That Bjork piece is so important, esp thinking about how women’s labour is meant to be so invisible that it isn’t even thought of as labour.

— Madeleine Wall (@clairgustance) January 22, 2015

#2: On taking ownership of her work: “You’re a coward if you don’t stand up. Not for you, but for women. Say something.”

As is the case with many female artists, there have been many times when she hasn’t got the full credit she deserved. This came to a head most recently with Vulnicura; many news outlets credited Alejandro Ghersi (aka Acra) with the production, despite the fact Björk was a co-producer.

“I didn’t want to talk about that kind of thing for 10 years, but then I thought, “You’re a coward if you don’t stand up. Not for you, but for women. Say something.” So around 2006, I put something on my website where I cleared something up, because it’d been online so many times that it was becoming a fact. It wasn’t just one journalist getting it wrong, everybody was getting it wrong. I’ve done music for, what, 30 years? I’ve been in the studio since I was 11; Alejandro had never done an album when I worked with him.”

just to clarify! rather than "sole producing,"@bjork and I are coproducing music together! just a quick correction to phrasing !! *curtsie*

— Arca (@arca1000000) September 30, 2014

She then spoke more generally about the problem at large.

“I have nothing against Kanye West. Help me with this — I’m not dissing him — this is about how people talk about him. With the last album he did, he got all the best beatmakers on the planet at the time to make beats for him. A lot of the time, he wasn’t even there. Yet no one would question his authorship for a second. If whatever I’m saying to you now helps women, I’m up for saying it. For example, I did 80% of the beats on Vespertine and it took me three years to work on that album, because it was all microbeats — it was like doing a huge embroidery piece. Matmos came in the last two weeks and added percussion on top of the songs, but they didn’t do any of the main parts, and they are credited everywhere as having done the whole album. [Matmos’] Drew [Daniel] is a close friend of mine, and in every single interview he did, he corrected it. And they don’t even listen to him.
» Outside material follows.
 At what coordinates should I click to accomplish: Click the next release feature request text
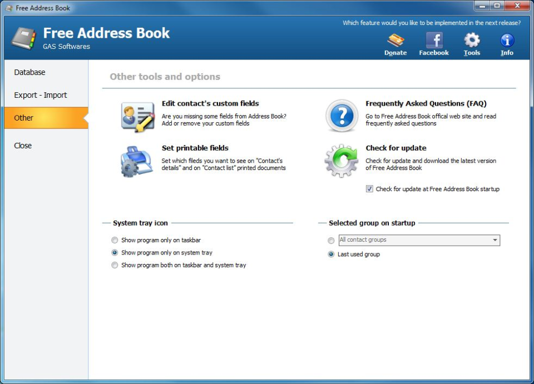click(x=431, y=23)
It really is strange.”

While I was thought Kanye as a conductor, not pure creator, on his last album, I had no idea Bjork did Vaspertine's melodies. Amazing.

— Allistair Pinsof (@megaspacepanda) January 22, 2015


#3: “Everything that a guy says once, you have to say five times.”

After firmly establishing that she’s had to deal with some pretty fucked up things, she came out with some broader life advice for women who can learn from her experiences.

“I want to support young girls who are in their 20s now and tell them: You’re not just imagining things. It’s tough. Everything that a guy says once, you have to say five times. Girls now are also faced with different problems. I’ve been guilty of one thing: After being the only girl in bands for 10 years, I learned — the hard way — that if I was going to get my ideas through, I was going to have to pretend that they — men — had the ideas. I became really good at this and I don’t even notice it myself. I don’t really have an ego. I’m not that bothered. I just want the whole thing to be good. And I’m not saying one bad thing about the guys who were with me in the bands, because they’re all amazing and creative, and they’re doing incredible things now. But I come from a generation where that was the only way to get things done. So I have to play stupid and just do everything with five times the amount of energy, and then it will come through.”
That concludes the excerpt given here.